私は、ガザで家庭の台所を見るのが好きです。なんて言うと、よほどお腹が空いているのかと思われそうですが、実は台所は家庭の経済状況を見るのにとてもよい場所なのです。

7月の終わりから8月の上旬にかけて、JVCが新しく養鶏事業を始めるガザ北部のウム・アル・ナセル村で、参加する家族のうち8家族のおうちにお邪魔しました。家の様子や生活状況、家計について聞き取りをしていて、家族も私との会話に慣れてきたな、と思ったところで、「台所見せてください!」と入り込むのです。台所を見れば、「百聞は一見にしかず」ではないのですが、家族の人たちが語った「生活の困難さ」が一見でわかります。この村の家庭の台所は、整然と並んだ鍋などの調理器具やお皿などはあって綺麗に保たれているのですが、どこもトマト、モロヘイヤなど、あっても2、3種類の野菜しかなく、しかもしなびたものが多いのです。台所に食べ物が全くない家庭もありました。ほとんどの家族が、「お肉(鶏肉)を食べるのは2週間に一度」と言います。野菜を隣町に買いに行くのは1〜2週間に一度です。また、多くの家で「クッキング・ガスを買うお金がない」という声を聞きました。この地域では、砂地で木々を燃やして調理する家も少なくありません。

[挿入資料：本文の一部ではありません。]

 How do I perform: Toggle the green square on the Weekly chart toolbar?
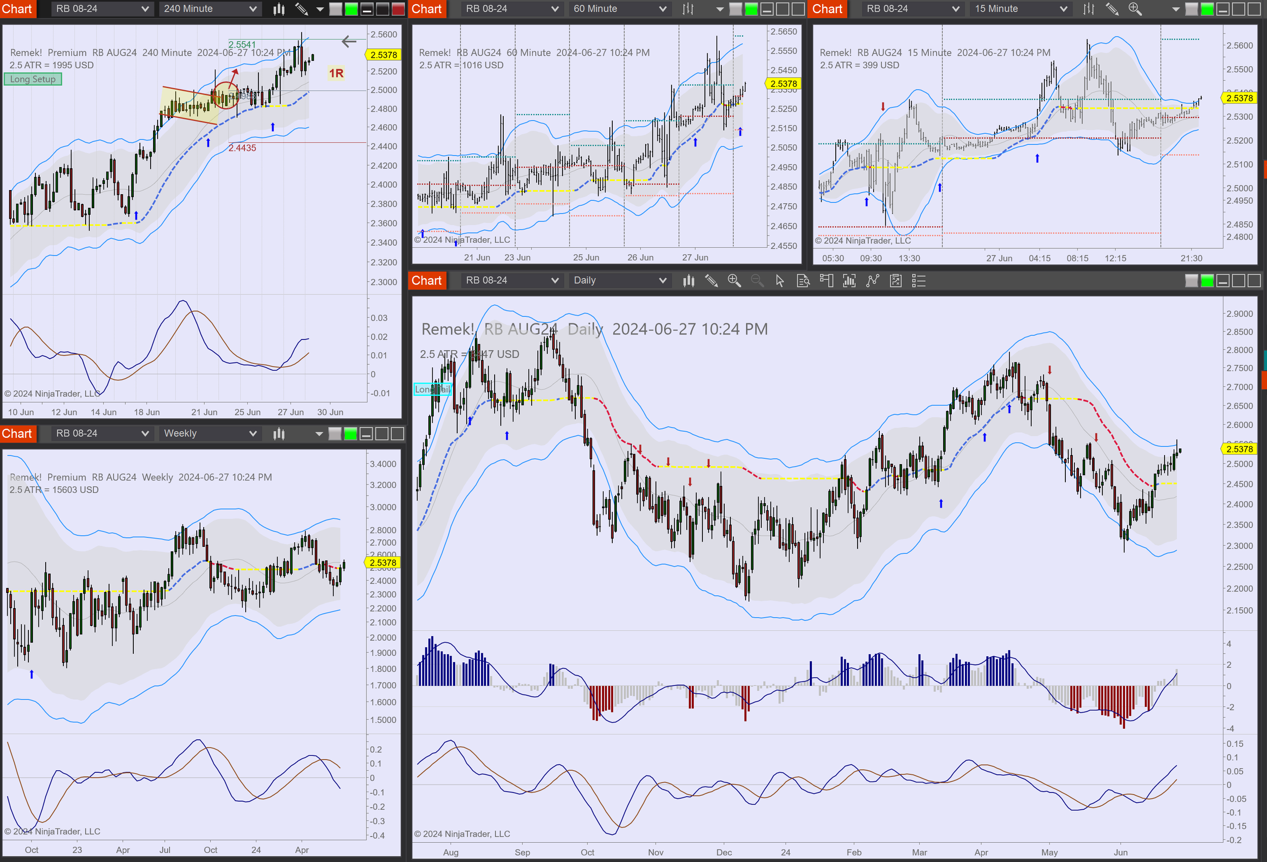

この村の村役場で聞いた話によれば、約5000人いる人口のうち、就業している人は100人以下とのこと。ここで言う「就業」は、一定の賃金が払われる仕事を意味するので、役所関係の仕事が主です。この村の成人男性は、2002年に分離壁ができるまでは、イスラエルで仕事をしていた人がほとんどでした。聞き取りを行った8軒の家族も同様で、すべての家庭で「以前はイスラエルの農場で働いていたが、封鎖によって仕事に行けなくなった」「ガザの農場で働いていたけれども、その農場が軍事侵攻で破壊されて以来職を失った」という声を聞きました。そういった人々は大抵、UNRWA(国連パレスチナ難民救済事業機関)が提供する3ヶ月間の道路掃除などの仕事による収入(月に260USD=約2万3千円)で生活をなんとか繋いでいます。しかしその仕事のチャンスも2年に一度ほどだそうです。その他に、山羊や牛、鶏などの動物を細々と飼い、家庭で消費する牛乳を作ったりしている人が多いのです。
家庭訪問の途中の道では、馬に荷車をつけて作業をしている男性、サイードさんに会いました。何をしているのかと聞くと、「近くにある入植地跡(ガザにあったユダヤ人入植地は2005年夏にすべて撤退し、建物等も全てその時に壊された)で、瓦礫の中から“ハスマ”(砂利のような石材)を拾っているんだ。再利用のために売ることができるから」と言いました。「今の生活で何が一番困難ですか?」と聞くと、「以前のようにイスラエルに働きに行けなくなったから、子どもを食べさせるための収入を得ることができない。それに、あの汚水貯水池は常に悪臭を放っていて、子どもの健康にも悪い」と、すぐ後ろのフェンスを指差しました。この村の周りには、汚水貯水池がたくさんあります。これは、封鎖により下水処理施設の修復に必要な資材などが入ってこないこと、また下水処理施設を十分に稼動することができるだけの電力に不足していることが原因です。ガザの封鎖は人々の仕事だけでなく、生活環境までも危機に晒しているのです。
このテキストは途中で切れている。